In this experiment, the feature input adopts the multi-component method of fundamental harmonic feature combination to improve the extraction accuracy of ENF. The details of the feature combination methods and the corresponding results are shown in Table 10.

Table 10 Multi-component feature audio tampering detection results based on 1D-CNN model in binary classification scene.

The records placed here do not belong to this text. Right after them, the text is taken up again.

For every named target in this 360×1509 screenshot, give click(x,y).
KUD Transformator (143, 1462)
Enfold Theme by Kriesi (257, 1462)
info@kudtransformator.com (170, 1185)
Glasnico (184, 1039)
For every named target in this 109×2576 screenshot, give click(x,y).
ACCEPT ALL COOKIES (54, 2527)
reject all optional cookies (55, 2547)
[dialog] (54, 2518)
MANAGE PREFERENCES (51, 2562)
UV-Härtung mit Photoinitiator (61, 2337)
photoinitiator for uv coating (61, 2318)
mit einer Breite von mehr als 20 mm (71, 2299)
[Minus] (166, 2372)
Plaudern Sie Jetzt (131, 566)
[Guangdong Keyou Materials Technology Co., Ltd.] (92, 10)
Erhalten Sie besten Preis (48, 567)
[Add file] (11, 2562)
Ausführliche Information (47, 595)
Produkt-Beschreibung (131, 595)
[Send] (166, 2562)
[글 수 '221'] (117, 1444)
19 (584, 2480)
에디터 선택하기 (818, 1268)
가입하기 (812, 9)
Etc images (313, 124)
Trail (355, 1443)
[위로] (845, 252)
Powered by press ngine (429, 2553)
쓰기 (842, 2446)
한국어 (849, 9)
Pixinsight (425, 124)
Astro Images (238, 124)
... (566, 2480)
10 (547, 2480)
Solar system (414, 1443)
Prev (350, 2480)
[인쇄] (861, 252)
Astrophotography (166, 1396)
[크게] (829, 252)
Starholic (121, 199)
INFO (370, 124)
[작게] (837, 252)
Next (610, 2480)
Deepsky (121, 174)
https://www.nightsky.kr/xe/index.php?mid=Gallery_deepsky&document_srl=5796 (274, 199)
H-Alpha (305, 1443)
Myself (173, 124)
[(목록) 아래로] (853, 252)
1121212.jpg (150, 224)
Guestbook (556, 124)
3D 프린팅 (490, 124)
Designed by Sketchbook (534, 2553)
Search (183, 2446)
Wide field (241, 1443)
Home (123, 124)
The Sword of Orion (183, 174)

It is also shown in Table 10 that the combination of the fundamental wave with the second and third harmonics yields the best effect in this experiment. However, this combination method may not be universally optimal across various audio frequencies due to the differential destruction of high-order harmonic signals. In the binary-class scenario, the accuracy of the 1D-CNN model saw a significant improvement, rising from 87.76 to 96.5%, when progressing from experiments with a single feature component to those incorporating multiple feature components. According to the experimental results, the network is able to learn more specific information from the combined input that contains the ENF fundamental and its harmonics. Although employing ENF harmonic component independently as a single-channel input achieved commendable detection accuracy, the synthesized input enriches the feature set, thereby further elevating precision and augmenting the model’s overall efficacy. The experiments in this chapter demonstrate the applicability and robustness of the 1D-CNN model for tampering detection scenarios as well as the advantage of the combination of multi-feature components.

Conclusions

This study presents a novel framework for audio tampering identification based on blind forensics technology utilizing ENF and deep learning. Moreover, it proposes an input method that combines the fundamental and harmonic features of the ENF signal. The proposed framework, termed Audio Tampering Detection (ATD), simplifies the process of audio forensics and identification by eliminating the need for manual threshold setting in signal classification. Instead, it utilizes ENF signal features extracted from the audio data itself as input for the model. Based on the differentiation of audio tampering types, the experiments evaluated the performance of the model respectively in binary-class and four-class tampering detection, where the ATD framework achieves an accuracy of over 93% in the four-class scenario and over 96% in the binary-class scenario. These experimental findings indicate that the proposed ATD framework can accurately identify the type of audio tampering and enhance the robustness of the classification model. In future studies, emphasis will be put on the application of blind forensics with ENF technology in video data, thereby expanding the scope of our research beyond audio analysis.